The best way of understanding the problem is to discuss it with one’s own colleagues or with those having expertise in the matter.  Often, a problem is put in general terms and is up to the researcher to narrow it down and phrase the problem in the operational terms. In private business units or governmental organisations, the problem is usually earmarked by administrative agencies with whom the researcher can discuss as to how the problem originally came out and what possible considerations are involved in its possible solutions.

The researcher must at the same time examine all available literature to get himself acquainted with the selected problem. He may review two types of literature- the conceptual literature concerning the concepts and theories, and empirical literature consisting of studies made earlier which are one similar to the one proposed. The basic outcome of the review will be the knowledge as to what data and other materials are available for operational purposes which will enable the researcher to specify his own research problem in a meaningful context.
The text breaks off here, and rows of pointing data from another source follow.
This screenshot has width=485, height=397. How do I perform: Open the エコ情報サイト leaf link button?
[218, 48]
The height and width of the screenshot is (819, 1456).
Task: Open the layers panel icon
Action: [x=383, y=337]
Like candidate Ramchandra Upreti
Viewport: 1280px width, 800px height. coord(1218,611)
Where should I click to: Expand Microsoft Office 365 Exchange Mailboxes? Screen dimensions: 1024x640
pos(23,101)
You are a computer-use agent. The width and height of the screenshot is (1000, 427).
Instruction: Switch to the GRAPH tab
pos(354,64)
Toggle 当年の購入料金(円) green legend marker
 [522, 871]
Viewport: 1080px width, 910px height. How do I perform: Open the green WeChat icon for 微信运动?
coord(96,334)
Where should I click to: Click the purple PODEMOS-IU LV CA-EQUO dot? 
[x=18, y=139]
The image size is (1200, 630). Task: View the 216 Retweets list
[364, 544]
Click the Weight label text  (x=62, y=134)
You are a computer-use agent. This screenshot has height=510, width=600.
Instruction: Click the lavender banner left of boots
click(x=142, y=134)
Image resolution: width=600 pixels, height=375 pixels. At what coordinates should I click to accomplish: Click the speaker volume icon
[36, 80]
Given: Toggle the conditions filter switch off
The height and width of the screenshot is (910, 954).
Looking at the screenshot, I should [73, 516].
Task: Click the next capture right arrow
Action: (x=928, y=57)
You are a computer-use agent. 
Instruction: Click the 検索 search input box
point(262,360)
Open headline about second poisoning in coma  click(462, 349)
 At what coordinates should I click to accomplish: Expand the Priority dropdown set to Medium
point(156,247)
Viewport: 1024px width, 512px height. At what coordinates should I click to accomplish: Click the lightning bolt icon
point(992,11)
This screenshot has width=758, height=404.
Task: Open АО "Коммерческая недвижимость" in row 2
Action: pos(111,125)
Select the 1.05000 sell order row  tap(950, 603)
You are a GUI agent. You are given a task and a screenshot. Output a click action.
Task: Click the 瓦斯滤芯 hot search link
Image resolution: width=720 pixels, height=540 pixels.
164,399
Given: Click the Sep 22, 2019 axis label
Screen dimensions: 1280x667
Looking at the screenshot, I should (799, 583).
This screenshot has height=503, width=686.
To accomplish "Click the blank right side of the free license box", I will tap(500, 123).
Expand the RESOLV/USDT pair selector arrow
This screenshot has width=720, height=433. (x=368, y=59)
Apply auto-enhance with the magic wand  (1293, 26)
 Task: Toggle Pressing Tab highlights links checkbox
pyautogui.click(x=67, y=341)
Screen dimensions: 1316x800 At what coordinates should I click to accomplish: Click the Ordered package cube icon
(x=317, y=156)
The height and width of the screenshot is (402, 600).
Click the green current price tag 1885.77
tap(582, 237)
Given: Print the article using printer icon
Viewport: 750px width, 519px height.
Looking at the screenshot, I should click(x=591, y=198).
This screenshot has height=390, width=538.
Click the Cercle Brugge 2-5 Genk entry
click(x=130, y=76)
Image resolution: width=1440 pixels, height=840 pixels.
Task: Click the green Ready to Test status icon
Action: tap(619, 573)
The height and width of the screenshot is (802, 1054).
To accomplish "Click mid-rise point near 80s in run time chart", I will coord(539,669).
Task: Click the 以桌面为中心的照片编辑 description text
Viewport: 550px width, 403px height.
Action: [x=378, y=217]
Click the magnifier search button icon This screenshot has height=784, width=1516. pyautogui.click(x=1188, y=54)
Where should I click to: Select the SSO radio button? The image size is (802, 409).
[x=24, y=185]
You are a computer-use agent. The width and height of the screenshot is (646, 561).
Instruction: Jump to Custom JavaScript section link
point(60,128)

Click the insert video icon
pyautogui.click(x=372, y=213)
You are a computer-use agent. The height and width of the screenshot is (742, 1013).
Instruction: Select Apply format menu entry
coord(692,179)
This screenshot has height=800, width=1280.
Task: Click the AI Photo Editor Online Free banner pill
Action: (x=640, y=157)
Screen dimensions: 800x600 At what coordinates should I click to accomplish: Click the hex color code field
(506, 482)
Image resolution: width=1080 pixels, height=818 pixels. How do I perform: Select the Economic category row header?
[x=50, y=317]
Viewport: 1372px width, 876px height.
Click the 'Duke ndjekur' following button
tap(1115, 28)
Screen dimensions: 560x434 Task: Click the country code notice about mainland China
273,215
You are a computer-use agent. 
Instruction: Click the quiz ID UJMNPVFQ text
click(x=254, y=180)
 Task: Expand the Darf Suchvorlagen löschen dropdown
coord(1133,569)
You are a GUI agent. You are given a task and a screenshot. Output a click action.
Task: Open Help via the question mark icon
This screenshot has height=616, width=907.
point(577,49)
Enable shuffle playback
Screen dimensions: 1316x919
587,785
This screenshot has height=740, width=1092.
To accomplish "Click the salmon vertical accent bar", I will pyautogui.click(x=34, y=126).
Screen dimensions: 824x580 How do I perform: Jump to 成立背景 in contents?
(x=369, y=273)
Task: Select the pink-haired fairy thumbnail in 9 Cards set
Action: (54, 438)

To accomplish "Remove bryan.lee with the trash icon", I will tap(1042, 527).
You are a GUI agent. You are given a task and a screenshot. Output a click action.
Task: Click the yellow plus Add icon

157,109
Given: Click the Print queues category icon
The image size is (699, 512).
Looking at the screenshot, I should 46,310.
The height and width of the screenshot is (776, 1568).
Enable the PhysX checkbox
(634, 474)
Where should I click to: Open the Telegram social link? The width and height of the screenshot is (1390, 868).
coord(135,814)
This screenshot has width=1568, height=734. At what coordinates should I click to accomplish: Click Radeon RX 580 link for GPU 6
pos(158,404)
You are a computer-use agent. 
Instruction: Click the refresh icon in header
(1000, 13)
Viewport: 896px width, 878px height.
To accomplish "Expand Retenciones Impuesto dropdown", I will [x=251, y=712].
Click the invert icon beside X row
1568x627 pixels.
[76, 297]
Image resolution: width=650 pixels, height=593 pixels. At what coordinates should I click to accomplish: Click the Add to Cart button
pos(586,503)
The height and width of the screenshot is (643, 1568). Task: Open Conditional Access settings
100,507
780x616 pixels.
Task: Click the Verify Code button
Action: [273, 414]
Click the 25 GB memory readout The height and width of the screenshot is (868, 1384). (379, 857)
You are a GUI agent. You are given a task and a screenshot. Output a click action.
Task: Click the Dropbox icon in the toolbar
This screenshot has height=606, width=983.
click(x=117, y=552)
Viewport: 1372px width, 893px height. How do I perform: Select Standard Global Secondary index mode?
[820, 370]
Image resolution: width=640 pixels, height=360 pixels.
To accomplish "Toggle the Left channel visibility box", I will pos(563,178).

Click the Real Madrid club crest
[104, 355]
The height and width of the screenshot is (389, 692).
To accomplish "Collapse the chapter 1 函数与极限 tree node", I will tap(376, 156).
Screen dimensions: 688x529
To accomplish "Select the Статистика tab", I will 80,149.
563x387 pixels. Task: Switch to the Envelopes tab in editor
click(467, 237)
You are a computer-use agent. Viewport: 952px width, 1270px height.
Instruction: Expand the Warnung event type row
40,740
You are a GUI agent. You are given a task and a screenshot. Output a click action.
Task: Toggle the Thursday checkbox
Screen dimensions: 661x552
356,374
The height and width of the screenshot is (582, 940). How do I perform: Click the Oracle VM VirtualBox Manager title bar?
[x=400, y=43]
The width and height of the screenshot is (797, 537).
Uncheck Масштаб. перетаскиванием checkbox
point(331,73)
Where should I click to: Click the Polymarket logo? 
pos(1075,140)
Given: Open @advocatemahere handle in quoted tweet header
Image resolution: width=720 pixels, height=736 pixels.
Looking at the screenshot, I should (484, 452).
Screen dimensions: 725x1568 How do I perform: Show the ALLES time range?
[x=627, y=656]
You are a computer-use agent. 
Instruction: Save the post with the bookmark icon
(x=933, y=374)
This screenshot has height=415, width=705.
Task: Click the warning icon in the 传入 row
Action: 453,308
After this the researcher rephrases the problem into analytical or operational terms i.e., to put the problem in as specific terms as possible.

This task of formulating, or defining the research problem to be investigated must be defined as ambiguously for that will help discriminating relevant data from the irrelevant ones. Care must, however, be taken to verify objectivity and validity of the background facts concerning the problem. The statement of the objective is of basic importance because it determines the data which is to be collected, the characteristics of the data which are relevant, relations which are to be explored, the choice of certain pertinent terms, the same should be clearly defined along with the task of formulating the problem. In fact, formulation of the problem always follows a sequential pattern where a number of formulations are set up, each formulation more specific than the preceding one, each one phrased in more analytical terms, and each more realistic in terms of the available data and resources.